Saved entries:

********************

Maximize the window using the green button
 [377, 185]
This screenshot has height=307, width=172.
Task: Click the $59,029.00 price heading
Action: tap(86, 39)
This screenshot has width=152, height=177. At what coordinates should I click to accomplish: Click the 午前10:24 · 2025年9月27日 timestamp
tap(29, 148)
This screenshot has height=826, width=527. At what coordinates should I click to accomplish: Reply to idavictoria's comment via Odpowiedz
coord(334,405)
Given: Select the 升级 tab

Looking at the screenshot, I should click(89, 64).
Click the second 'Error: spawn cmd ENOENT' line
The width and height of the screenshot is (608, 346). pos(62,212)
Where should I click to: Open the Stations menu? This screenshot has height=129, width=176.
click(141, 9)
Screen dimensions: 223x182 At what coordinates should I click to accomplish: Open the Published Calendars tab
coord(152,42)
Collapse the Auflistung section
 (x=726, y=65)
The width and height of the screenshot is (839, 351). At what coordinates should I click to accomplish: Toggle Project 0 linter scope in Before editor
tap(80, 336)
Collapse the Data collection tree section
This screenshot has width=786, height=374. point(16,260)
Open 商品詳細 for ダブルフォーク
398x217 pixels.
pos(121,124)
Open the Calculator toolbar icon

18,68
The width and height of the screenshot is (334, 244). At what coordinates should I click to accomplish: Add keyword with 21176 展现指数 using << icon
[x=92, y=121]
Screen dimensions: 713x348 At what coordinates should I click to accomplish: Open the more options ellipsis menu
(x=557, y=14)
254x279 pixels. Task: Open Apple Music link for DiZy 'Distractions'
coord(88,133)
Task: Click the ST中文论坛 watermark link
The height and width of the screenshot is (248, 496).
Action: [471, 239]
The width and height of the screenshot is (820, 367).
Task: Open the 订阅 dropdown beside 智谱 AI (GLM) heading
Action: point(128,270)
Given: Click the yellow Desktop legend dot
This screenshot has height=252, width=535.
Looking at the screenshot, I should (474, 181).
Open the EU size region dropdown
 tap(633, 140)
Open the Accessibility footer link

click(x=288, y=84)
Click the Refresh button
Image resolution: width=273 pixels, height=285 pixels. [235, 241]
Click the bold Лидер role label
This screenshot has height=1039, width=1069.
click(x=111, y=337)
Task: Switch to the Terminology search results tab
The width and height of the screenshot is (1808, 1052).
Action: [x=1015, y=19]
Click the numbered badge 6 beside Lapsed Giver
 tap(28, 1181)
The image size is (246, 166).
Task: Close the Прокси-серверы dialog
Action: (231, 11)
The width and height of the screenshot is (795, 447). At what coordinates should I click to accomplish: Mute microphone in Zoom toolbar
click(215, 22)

********************

● **TASK GOAL**: Where the records above contain a line with "The width and height of the screenshot is (795, 447).", repeat that line and each later line through the end, exactly, and nothing more.

● **RESPONSE FOR THIS EXERCISE**:
The width and height of the screenshot is (795, 447). At what coordinates should I click to accomplish: Mute microphone in Zoom toolbar
click(215, 22)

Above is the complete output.